Another piece of information for all of you that you have probably already heard or seen: America is not the only country to offer a national holiday just about offering thanks.  And we are not even the only ones who do it through putting ourselves into a food coma!

For centuries, even millennia, man has been celebrating his good fortune by feasting himself into a stupor.  The Celts did it with their Samhain celebrations (yes, this was a feasting time to celebrate a plentiful hunt and harvest preparatory to a long winter), the Chinese with their harvest Moon Festival, The Seneca Indians with the "Green Corn Dance", the Iroquois their "Great Feather Dance", the Hebrew "Feast of the Tabernacles", the Greek's 9 day harvest feast honoring Demeter, The Romans' "Cerealia", the...do you really want me to go on?  If you want proof, please simply google "harvest festivals" and read up yourself (it makes for fun reading, but you aren't checking out this blog to read an anthropology textbook).

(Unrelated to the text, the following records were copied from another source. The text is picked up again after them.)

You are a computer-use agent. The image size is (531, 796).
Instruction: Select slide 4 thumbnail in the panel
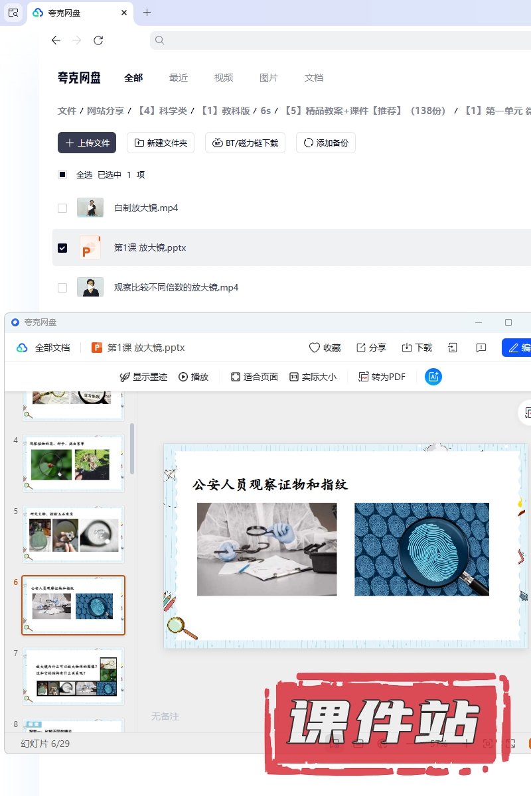(74, 463)
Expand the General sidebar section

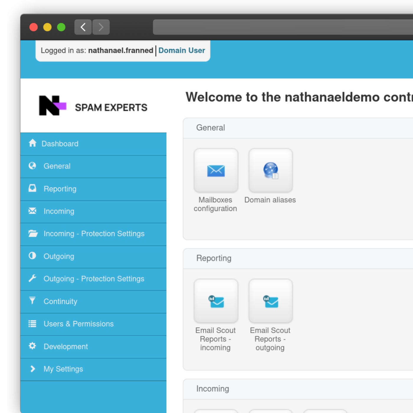(57, 166)
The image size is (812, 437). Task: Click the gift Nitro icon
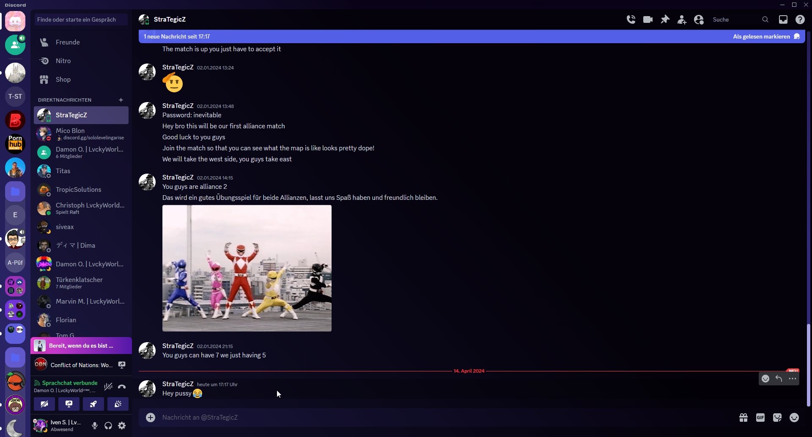pyautogui.click(x=743, y=418)
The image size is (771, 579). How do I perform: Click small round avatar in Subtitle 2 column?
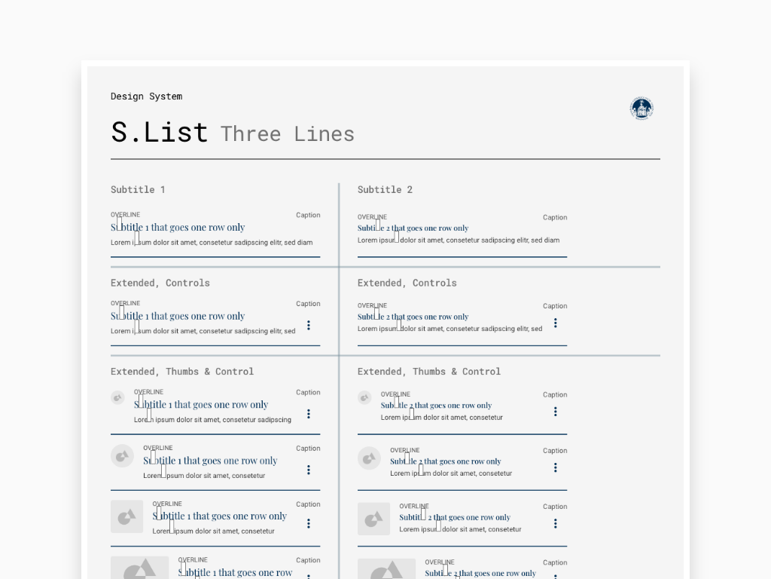[364, 398]
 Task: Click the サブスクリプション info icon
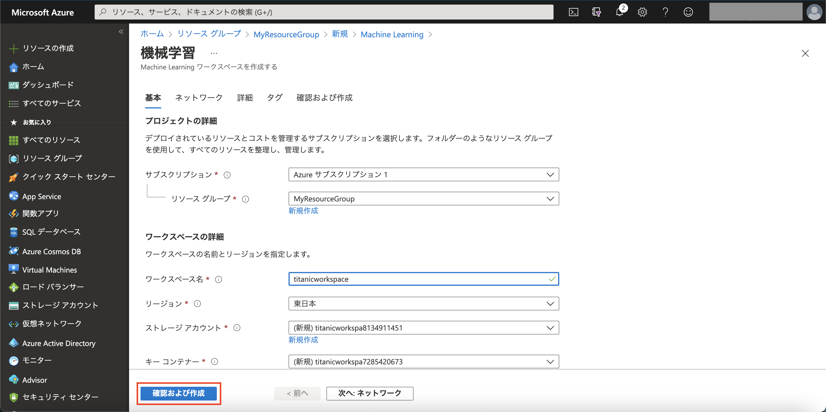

So, Americans aren't the first to have harvest festivals or thanksgiving feasts.  We weren't even the first to have turkey's happily consumed.  But with the colonization of the "New World" bringing in British Christians who quickly...shall we say 'culturally overwhelmed' the native inhabitants, the new locals began to celebrate the own anniversaries through adopting some native common sense.  These 'early thanksgiving feasts' did not really resemble our modern traditional assumptions, but there were a few things that everyone would recognize and chief among these was, of course, good ol' Tom Turkey!  So when you are drooling over that amazing bird this Thursday, remember that you are also joining in with a large population of ancestors and previous citizens who were more than happy to celebrate the same as you!

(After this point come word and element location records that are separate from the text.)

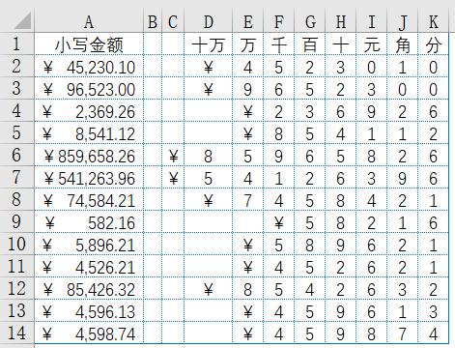Select the ¥ symbol in cell F9

[x=278, y=222]
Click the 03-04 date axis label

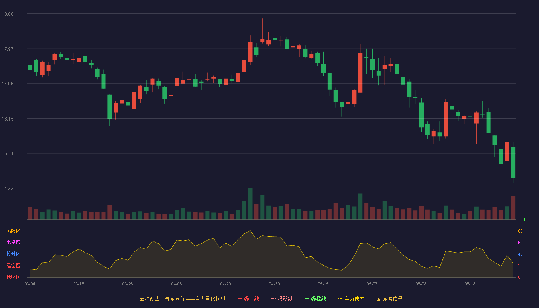point(30,284)
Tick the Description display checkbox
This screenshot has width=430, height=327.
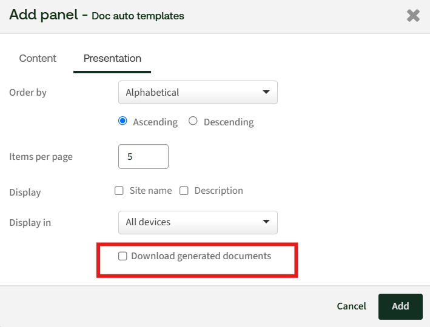184,191
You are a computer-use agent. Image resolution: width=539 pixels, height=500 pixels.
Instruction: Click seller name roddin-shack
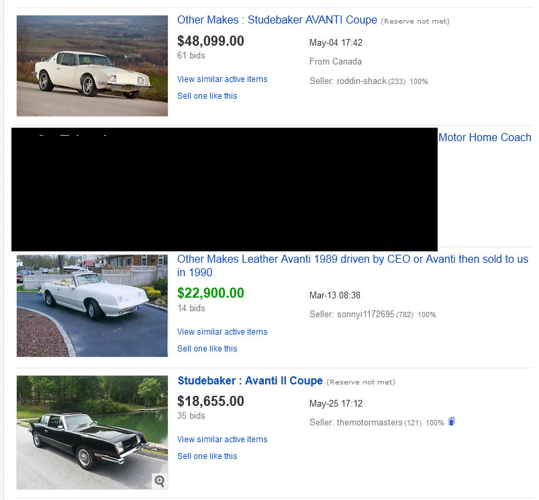coord(362,81)
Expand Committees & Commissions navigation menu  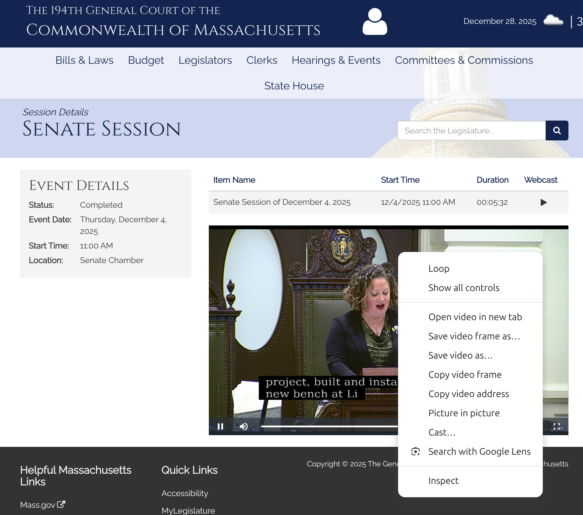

One other fun trivia note for you die-hard fans out there: (and this one I'm quoting directly from www.brownielocks.com/thanksgiving.htm) "The custom of snapping the turkey's wishbone, to bring good luck or make a wish come true to the person who gets the largest part goes back to the Romans.  When the Romans conquered England, they introduced it.  And by the time the Pilgrims brought it to the New World, it was an established custom in England for years.  Many word origin philosophers feel that the bone-snapping of the wish bone is the source for the common expression, "To get a lucky break."  The person who gets the shorter end when it breaks will not get his/her wish.  Gotta love carrying on traditions!